Keywords: AI, Machine Learning, Photogrammetry, Drones, Ecology.

These videos creatively and critically explore the challenges of describing a landscape, an ecosystem, or the specter of environmental collapse through human language. The project further explores how language and vision are impacted by the mediating agency of new technologies. How do we see, feel, imagine, and talk about the environment in this post-digital era, when there are indeed non-human/machine agents similarly trained to perceive “natural” spaces? This project explores these questions, as well as emerging relationships with environmental surveillance, drone/computer vision, and A.I.

In the face of climate change, large-scale computer-controlled systems are being deployed to understand terrestrial systems. Artificial intelligence is used on a planetary scale to detect, analyze and manage landscapes. In the West, there is a great belief in ‘intelligent’ technology as a lifesaver.
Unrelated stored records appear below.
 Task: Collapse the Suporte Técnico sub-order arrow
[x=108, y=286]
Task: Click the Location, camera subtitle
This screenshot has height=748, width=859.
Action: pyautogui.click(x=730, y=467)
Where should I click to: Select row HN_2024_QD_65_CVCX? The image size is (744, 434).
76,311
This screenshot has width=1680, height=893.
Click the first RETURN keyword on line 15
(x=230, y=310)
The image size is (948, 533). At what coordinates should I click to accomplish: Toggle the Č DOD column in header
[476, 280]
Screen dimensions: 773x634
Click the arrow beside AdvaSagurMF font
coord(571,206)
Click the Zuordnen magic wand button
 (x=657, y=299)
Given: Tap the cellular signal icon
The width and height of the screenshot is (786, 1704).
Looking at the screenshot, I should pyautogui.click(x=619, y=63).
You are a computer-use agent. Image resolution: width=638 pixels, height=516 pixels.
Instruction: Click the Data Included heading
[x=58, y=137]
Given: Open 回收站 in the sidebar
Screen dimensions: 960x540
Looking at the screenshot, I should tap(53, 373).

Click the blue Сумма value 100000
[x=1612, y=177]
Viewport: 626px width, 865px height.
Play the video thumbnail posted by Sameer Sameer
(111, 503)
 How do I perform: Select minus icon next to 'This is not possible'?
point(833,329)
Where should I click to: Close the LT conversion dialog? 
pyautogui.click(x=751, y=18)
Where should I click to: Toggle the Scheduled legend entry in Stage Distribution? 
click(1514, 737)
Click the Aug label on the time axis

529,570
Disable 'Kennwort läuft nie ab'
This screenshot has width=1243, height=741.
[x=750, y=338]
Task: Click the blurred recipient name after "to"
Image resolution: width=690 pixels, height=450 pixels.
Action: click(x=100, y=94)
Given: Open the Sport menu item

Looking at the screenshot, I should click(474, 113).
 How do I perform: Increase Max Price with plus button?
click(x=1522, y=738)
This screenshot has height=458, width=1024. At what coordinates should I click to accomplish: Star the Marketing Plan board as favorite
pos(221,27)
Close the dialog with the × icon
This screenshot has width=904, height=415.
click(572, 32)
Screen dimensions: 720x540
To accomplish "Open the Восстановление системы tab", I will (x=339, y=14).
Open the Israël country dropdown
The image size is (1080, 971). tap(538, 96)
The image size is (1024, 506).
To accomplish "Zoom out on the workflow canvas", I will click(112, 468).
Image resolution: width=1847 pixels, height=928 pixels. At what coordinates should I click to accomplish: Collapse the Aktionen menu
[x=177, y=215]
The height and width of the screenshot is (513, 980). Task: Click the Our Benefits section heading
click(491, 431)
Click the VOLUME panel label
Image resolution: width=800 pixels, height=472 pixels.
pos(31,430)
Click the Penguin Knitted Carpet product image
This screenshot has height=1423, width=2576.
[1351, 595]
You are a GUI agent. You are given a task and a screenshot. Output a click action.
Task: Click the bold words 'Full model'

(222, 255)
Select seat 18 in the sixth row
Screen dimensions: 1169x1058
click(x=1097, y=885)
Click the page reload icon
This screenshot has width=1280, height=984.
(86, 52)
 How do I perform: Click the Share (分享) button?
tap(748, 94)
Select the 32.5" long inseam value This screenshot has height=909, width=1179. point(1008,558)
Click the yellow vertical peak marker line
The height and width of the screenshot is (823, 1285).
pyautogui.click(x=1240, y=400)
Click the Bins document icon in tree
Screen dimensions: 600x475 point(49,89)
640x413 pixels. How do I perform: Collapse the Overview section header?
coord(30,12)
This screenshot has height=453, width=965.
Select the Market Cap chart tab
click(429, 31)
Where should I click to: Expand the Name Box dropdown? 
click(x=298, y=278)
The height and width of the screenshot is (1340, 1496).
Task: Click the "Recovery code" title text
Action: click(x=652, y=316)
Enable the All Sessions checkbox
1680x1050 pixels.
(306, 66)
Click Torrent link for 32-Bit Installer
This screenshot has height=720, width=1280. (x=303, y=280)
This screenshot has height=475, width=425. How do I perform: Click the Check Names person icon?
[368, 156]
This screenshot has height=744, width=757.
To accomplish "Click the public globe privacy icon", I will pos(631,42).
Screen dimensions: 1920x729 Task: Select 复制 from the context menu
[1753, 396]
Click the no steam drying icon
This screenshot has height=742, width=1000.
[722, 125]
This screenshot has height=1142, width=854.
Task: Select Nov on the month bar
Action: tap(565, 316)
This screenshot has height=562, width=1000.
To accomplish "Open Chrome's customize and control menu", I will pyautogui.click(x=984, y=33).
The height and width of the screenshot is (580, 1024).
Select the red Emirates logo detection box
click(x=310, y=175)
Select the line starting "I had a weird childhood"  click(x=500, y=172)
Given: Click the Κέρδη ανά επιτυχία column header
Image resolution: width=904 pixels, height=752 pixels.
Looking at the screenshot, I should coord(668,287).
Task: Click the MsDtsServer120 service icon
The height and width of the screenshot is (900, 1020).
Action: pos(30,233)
However, practice shows that the dominant AI systems lack the fundamental insights to act in an inclusive manner towards the complexity of ecological, social, and environmental issues. This, while the imaginative and artistic possibilities for the creation of non-human perspectives are often overlooked.

With the long-term research project and experimental films ‘Models for Environmental Literacy’, the artist Tivon Rice explores in a speculative manner how A.I.s could have alternative perceptions of an environment. Three distinct A.I.s were trained for the screenplay: the SCIENTIST, the PHILOSOPHER, and the AUTHOR.

The A.I.s each have their own personalities and are trained in literary work – from science fiction and eco-philosophy, to current intergovernmental reports on climate change. Rice brings them together for a series of conversations while they inhabit scenes from scanned natural environments. These virtual landscapes have been captured on several field trips that Rice undertook with FIBER(Amsterdam) and BioArt Society (Helsinki) over the past two years. ‘Models for Environmental Literacy’ invites the viewer to rethink the nature and application of artificial intelligence in the context of the environment.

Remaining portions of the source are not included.